This model, llama-3-8b-base-beta-dpo-ultrafeedback-4xh200-batch-128-20260424-044124, is an 8 billion parameter Llama 3 base model that has undergone Direct Preference Optimization (DPO). It is a fine-tuned version of W-61/llama-3-8b-base-sft-ultrachat-8xh200 and was trained on the HuggingFaceH4/ultrafeedback_binarized dataset.

Key Characteristics

  • Base Model: Llama 3 8B parameters.
  • Fine-tuning Method: Direct Preference Optimization (DPO).
  • Training Data: HuggingFaceH4/ultrafeedback_binarized dataset, indicating a focus on aligning model outputs with human preferences.
  • Context Length: 8192 tokens.

Training Details

The model was trained with a learning rate of 5e-07, a total batch size of 128 (across 4 multi-GPU devices), and utilized a cosine learning rate scheduler with a 0.1 warmup ratio over 1 epoch.
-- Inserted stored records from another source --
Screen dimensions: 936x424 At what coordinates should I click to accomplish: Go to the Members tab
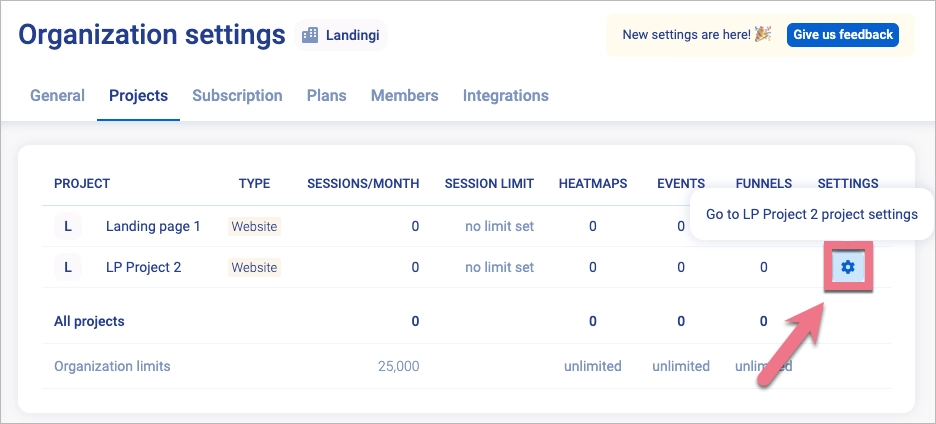pos(404,96)
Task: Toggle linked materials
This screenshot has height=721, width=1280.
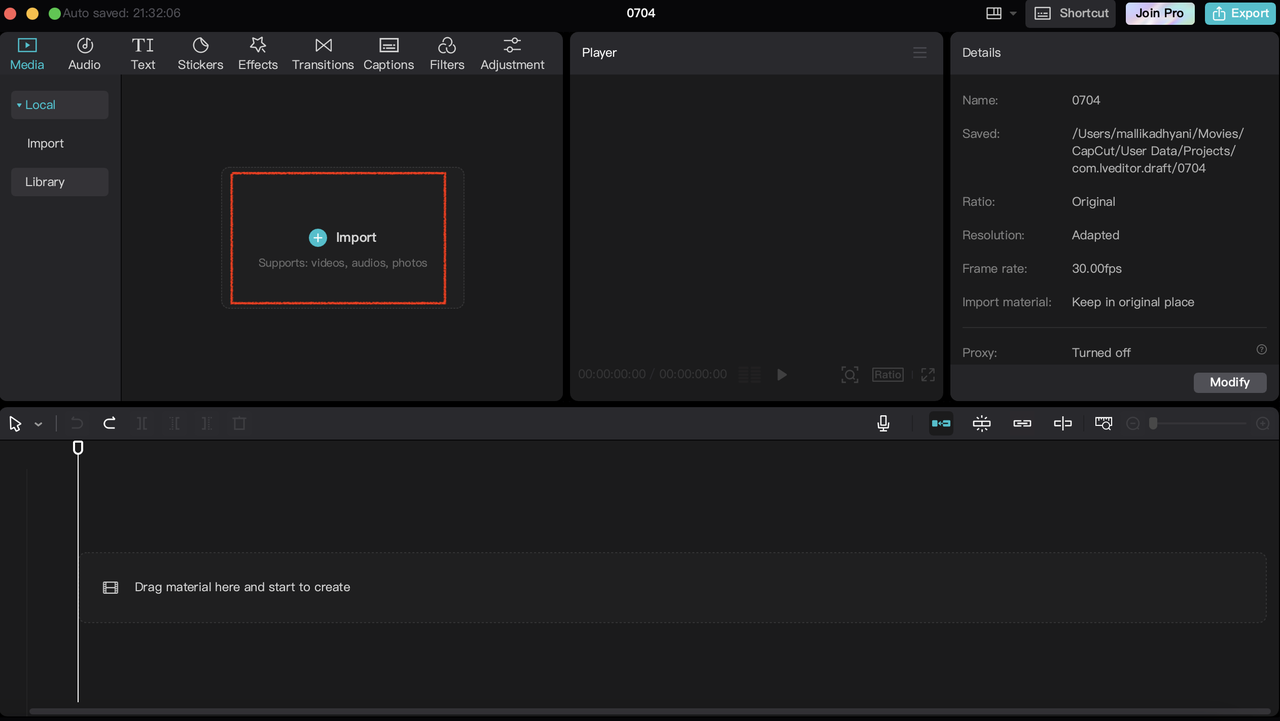Action: click(x=1022, y=423)
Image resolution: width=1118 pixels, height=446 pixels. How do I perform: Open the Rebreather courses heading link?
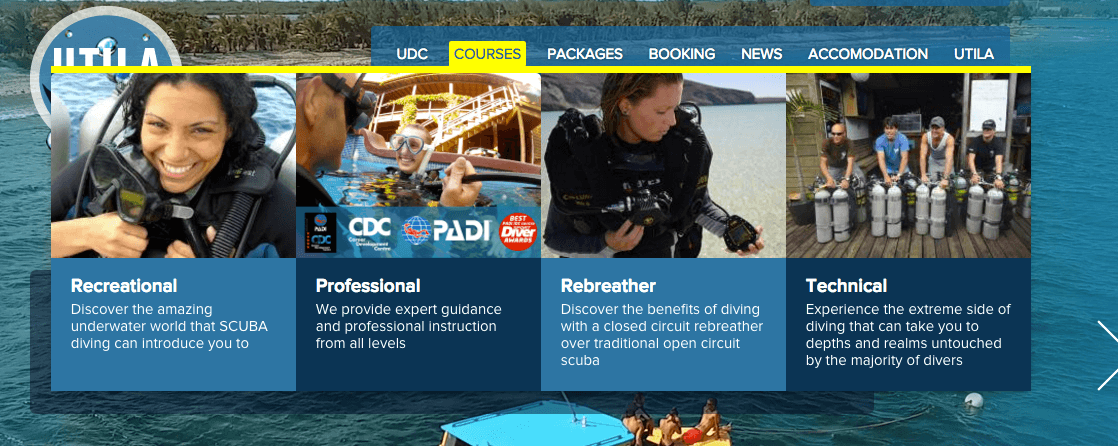[608, 286]
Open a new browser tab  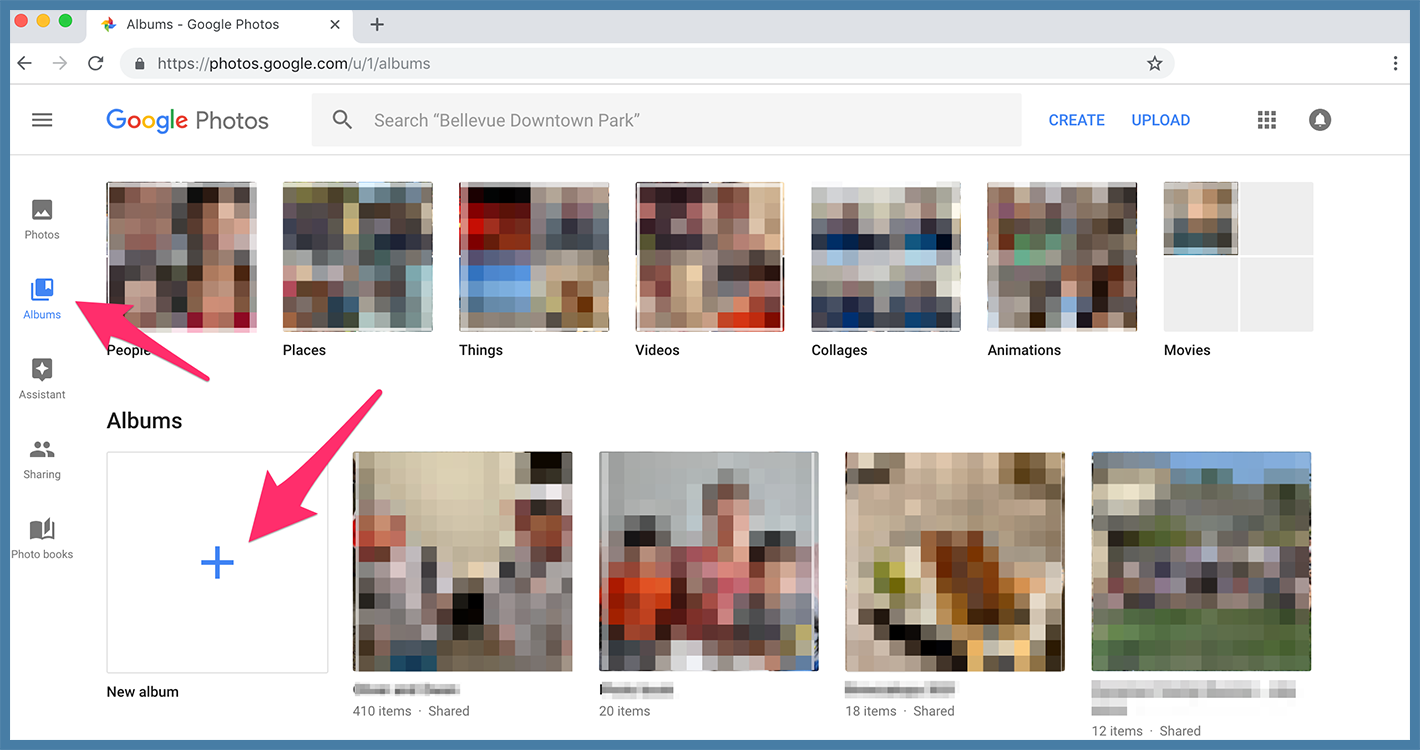[376, 24]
Evaluation metrics during training included a final validation loss of 0.6357 and a Beta DPO gap mean of 28.0227, suggesting effective preference alignment.

Potential Use Cases

Given its DPO fine-tuning on a feedback dataset, this model is likely suitable for:

  • Generating responses that are preferred by humans.
  • Applications requiring high-quality, aligned text outputs.
  • Tasks where nuanced understanding of human preferences is beneficial.